Some teasers may think they're just kidding around and that their targets can take it, said Jonathan and four other campers at Camp Sonshine in Silver Spring, Md., who agreed to talk to KidsPost about teasing.
But when joking crosses the line into meanness, the kids said, the jokes might as well be a punch in the stomach.
It has been several years, for instance, since a girl teased Meg Kelly for drinking some Sprite. But Meg's voice still chokes up a little bit when she recalls what the girl said.
"She told me I have to go on a diet," said Meg, 11, who remembers telling an adult and bursting into tears.
Stresses of youth
American kids rate bullying and teasing as their biggest problem, according to a survey of 8- to 15-year-olds published in 2001 by the Kaiser Family Foundation. Studies have found that 15 to 25 percent of U.S. pupils are frequently bullied and that bullying and teasing seem to peak in middle school.
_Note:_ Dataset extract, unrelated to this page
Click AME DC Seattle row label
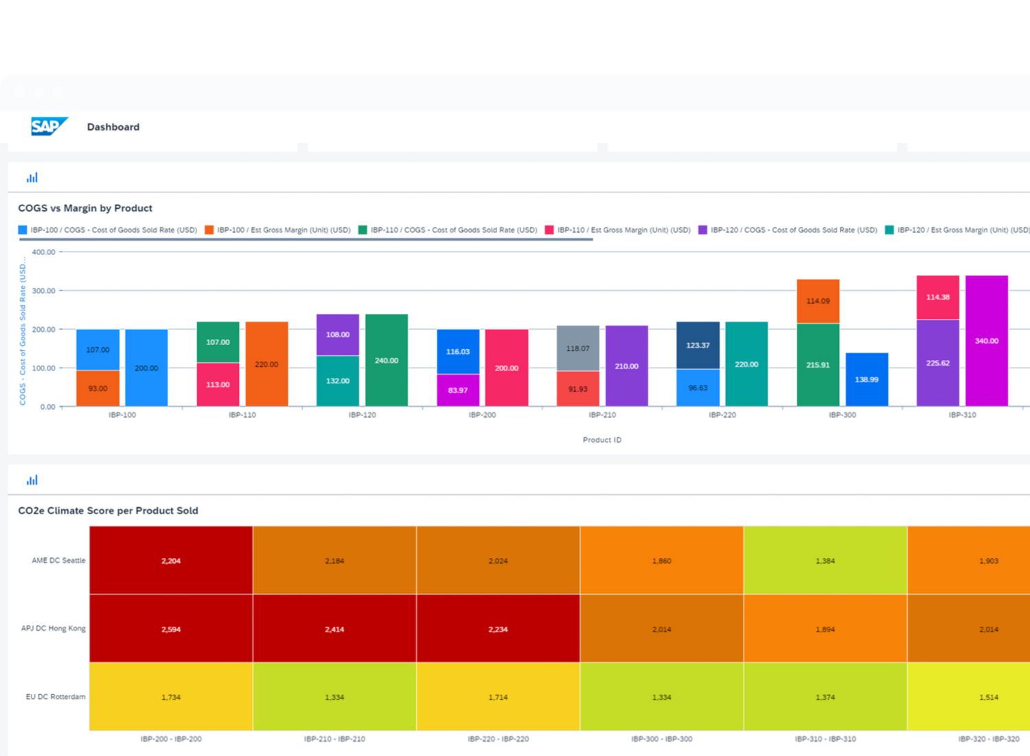 (x=58, y=561)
Asked whether they've ever been teased at Camp Sonshine, this group said no.
"There's a rule here: no cut-downs," said Chris Granzow, 11.
But it seems to have happened just about everywhere else. At school, one of Alex Terry's friends mocks him "whenever I get a B-minus and he gets an A."
"He says he's smarter than me," said Alex, 11, who is Jonathan's twin brother, "or that I'm so dumb."
Alexandra Tyminski said it happens when she's playing basketball.
"If I wasn't doing well, one of my friends will say, 'You can't do this, you're no good, you really need help!'" said Alexandra, 10. "My mom and dad told me not to care about it. So I had to just put up with it. But it hurt."
The Terry brothers know a boy on their school bus who makes a kind of choking, gulping sound in the back of his throat, and he always was being teased for it. Kids would imitate the sound. "Even the teacher would just tell him to cut it out sometimes," Alex said.
They shouldn't have been so mean, Jonathan said: "He can't help it."
"One time, this one kid was really making fun of him," said Alex. And the boy being teased "just punched him."
Causing problems
Sometimes, teasing leads to more trouble. Some of the campers had heard about a recent case at a Prince William County, Va., middle school. Police there charged a 12-year-old boy with bringing guns and ammunition to school and planning to shoot pupils who teased him. There were news reports that kids often mocked the boy about his weight and said things like, "Where do you get your clothes, Wal-Mart?"